One indication of this is the regime’s relations with Druze religious leaders, including Hajari. Hajari leans more toward the regime, while two other important religious figures, Yusuf Jarboua and Hammoud al-Hannawi, have adopted a more neutral position. The three are by no means united, but at no point did they move against the regime. Quite the opposite: they recognize the regime’s authority, and sometimes even yearn for the state’s return and the order it imposed. Moreover, they still regard the regime as a crucial, perhaps the most crucial, external actor in the struggle to maintain their position in Suwayda. The case of Sheikh Wahid al-Balous, the founder of Rijal al-Karameh, illustrates their attitude.
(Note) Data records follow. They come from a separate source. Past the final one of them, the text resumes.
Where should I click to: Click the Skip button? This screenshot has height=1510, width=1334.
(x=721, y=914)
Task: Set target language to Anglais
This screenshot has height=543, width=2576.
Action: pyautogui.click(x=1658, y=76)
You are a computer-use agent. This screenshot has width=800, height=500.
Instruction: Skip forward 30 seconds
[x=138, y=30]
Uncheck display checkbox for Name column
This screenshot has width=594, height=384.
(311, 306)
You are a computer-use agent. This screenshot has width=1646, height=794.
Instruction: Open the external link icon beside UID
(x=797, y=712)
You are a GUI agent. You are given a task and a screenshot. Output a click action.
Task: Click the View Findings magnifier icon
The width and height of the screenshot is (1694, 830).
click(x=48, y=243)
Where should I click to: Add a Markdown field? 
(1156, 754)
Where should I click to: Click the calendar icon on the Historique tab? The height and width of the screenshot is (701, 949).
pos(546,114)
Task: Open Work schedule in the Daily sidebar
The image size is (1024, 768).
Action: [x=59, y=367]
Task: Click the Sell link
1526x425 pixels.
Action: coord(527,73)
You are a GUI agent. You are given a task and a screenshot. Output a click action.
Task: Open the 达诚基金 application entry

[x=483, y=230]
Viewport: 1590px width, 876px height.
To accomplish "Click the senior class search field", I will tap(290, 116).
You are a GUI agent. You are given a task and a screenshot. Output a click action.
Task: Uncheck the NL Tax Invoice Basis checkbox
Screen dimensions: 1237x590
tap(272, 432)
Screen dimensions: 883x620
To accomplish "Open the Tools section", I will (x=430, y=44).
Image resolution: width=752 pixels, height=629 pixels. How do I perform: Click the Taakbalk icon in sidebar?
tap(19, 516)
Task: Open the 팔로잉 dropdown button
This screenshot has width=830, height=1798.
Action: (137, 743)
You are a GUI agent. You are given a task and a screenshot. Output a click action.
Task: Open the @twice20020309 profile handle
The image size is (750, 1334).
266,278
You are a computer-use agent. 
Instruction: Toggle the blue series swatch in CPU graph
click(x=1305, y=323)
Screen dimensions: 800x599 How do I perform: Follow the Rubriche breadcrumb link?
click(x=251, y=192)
Sheikh Balous established Rijal al-Karameh in 2014. In doing so, he combined religious and secular authority at a time when the Syrian conflict had revealed the weakness of traditional leaders in most parts of Syria. In this way, the three Druze religious leaders saw it as a threat to their dominant role in society. After Balous escalated against the regime in 2015, the three, in a rare moment of unity, condemned his moves. By doing so, according to some observers, they may have paved the way for the regime to assassinate Balous in September 2015. With Balous gone, his group gradually drew closer to the religious leaders and toned down its anti-regime orientation. As for Damascus, it continues to endorse the religious authorities among the Druze, with no viable competitors for their standing.
On a broader level, Suwadya is still intertwined with Damascus. In recent years, the local economy has benefited from foreign remittances, foreign support for local armed groups, and an economy built around humanitarian assistance that offers resources independently of the regime. However, a sizable Druze community still lives in Damascus, while the city’s wholesale market remains an important gateway for Suwayda’s agricultural products. The state still provides public-sector employment—an important part of the local economy in Suwadya—and accreditation for school and university degrees, among others. Even with regard to the illicit economy, many local groups are strongly connected with the regional networks that make drugs and weapons trafficking possible, providing lucrative returns for the local population.
Suwayda has seen the growing influence of external actors and a noticeable retreat in the regime’s ability to provide economic and political rent, security, employment, and protection from external threats. Though it is weaker, the regime should not be underestimated. Suwayda continues to lie within Damascus’ political orbit. But the regime’s shortcomings have almost guaranteed that for the time being Suwayda, and indeed southern Syria in general, will remain a hotspot for instability, illicit activities, and foreign power competition.